For those who watch Village Council’s proceedings closely, one of the more frustrating issues Council has tried to tackle is creating a tree preservation ordinance. Like a carousel, the issue keeps coming around and around, only no one has been able to make the ride much fun, or come up with a solution that Council members can agree on. It’s time for Council to make a decision on whether to make law an ordinance to protect certain trees and provide a forum to discuss plans to cut down trees. The support here is for a proposal that was submitted to Council in February.

That proposal, which was signed by five local residents who have served on the Tree Preservation Ordinance Subcommittee, would only include trees in and around downtown, including Mills Lawn. The thrust of the proposal is the creation of a board to review plans to cut down or significantly alter trees in those areas. The review board would not have authority to halt such activity, but the assessment would give local residents a chance to comment and be included in the plans. It would also provide a good forum through which property owners could explain why they need to cut down trees. This could help diffuse controversial situations.

Last month, the Council president, Tony Arnett, volunteered to work with the subcommittee to write a more detailed proposal that includes language that specifically defines the review process. The new proposal should also include language to explain what trees would be subject to review and what constitutes significant action.

This new proposal, which is expected to be offered this month, will be important since some Council members are clearly uneasy with the idea of placing a tree ordinance on the books. While Council has said in the past that it supports the idea of an ordinance, it wavers when a proposal is brought forward. This was evident last month, when at least one Council member, George Pitstick, and several audience members, questioned the proposed ordinance’s lack of bite, or punitive punch. This contradicted the message Council sent last spring, when its members said they did not want a tree ordinance with bite.

The ordinance could be written with semi-sharp teeth, giving the Village the authority to fine or levy another kind of penalty on property owners who do not go through the review process.

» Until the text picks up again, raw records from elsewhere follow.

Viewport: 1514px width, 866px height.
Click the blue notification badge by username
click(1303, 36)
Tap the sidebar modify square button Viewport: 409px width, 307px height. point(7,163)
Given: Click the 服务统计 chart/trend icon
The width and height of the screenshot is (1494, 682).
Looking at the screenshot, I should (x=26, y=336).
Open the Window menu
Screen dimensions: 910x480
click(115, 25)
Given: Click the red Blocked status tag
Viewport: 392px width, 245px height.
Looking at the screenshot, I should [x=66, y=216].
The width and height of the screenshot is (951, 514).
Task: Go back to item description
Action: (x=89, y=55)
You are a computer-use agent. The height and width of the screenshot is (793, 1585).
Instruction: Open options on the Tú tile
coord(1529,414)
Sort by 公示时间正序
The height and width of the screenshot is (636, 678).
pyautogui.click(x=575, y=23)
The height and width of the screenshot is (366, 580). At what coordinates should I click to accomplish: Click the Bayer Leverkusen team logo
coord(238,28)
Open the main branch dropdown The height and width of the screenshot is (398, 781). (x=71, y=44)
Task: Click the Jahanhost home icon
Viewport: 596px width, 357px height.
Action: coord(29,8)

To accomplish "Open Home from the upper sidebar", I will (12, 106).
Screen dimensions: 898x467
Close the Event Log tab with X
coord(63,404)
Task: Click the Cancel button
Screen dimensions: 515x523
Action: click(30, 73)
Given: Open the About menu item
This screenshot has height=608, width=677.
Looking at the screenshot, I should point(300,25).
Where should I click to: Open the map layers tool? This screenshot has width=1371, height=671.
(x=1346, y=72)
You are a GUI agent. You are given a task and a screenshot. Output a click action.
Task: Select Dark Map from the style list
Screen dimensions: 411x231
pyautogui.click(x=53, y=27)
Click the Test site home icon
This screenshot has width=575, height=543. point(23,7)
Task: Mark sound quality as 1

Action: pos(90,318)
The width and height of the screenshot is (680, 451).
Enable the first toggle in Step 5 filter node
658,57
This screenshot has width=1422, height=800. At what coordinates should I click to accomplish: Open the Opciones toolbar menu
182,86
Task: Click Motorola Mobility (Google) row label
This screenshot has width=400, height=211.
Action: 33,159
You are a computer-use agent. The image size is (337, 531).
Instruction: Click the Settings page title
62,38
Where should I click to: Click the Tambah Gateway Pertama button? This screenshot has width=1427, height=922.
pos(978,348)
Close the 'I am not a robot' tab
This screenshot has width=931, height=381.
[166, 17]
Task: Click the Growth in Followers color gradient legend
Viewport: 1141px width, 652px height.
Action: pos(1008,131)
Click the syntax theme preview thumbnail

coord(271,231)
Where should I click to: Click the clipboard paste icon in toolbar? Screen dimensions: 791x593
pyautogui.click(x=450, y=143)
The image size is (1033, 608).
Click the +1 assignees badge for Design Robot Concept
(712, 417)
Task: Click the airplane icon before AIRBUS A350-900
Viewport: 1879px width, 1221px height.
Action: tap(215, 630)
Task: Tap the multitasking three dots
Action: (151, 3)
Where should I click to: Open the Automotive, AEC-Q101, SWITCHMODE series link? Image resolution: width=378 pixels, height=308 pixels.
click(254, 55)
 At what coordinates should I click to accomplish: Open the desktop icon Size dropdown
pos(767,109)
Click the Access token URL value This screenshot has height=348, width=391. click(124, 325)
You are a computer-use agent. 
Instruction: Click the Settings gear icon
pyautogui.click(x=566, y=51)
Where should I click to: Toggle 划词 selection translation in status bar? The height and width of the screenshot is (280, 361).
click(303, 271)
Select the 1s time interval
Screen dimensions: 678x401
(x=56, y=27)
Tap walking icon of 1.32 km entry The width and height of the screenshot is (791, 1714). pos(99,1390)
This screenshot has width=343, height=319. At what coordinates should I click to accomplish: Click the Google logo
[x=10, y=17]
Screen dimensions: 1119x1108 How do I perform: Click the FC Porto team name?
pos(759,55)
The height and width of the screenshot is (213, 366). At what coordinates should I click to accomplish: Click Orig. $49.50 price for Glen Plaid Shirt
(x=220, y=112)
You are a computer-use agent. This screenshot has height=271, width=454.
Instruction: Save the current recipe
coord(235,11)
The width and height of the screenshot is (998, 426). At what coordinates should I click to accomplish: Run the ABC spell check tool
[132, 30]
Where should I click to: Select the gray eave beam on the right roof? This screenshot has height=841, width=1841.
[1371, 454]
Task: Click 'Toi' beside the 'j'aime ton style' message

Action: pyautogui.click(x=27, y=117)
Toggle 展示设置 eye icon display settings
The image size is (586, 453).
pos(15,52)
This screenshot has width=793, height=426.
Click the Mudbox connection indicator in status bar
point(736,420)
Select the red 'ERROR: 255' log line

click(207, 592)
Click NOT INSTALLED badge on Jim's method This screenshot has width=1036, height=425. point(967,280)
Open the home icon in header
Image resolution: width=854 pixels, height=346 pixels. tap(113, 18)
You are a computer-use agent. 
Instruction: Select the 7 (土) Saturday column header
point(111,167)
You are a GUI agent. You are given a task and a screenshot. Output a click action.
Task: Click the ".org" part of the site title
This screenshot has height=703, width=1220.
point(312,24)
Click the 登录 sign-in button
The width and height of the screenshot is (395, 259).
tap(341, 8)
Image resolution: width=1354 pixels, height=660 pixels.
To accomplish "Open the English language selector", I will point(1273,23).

The point of approving the ordinance is not to punish property owners, but to educate the community about trees and to provide a better public process to discuss plans that would significantly alter downtown.

For a year and a half, local residents and Village officials have worked hard to write a good tree ordinance. The main concept has remained the same though the details have changed widely. Council needs to help make this good effort bear fruit.

Creating a tree ordinance, admittedly, would be largely symbolic. But sometimes symbolic laws are worthwhile when they make a statement about what Yellow Springs stands for. In this case, a tree protection ordinance is worth supporting because of the message it sends: the community values its trees.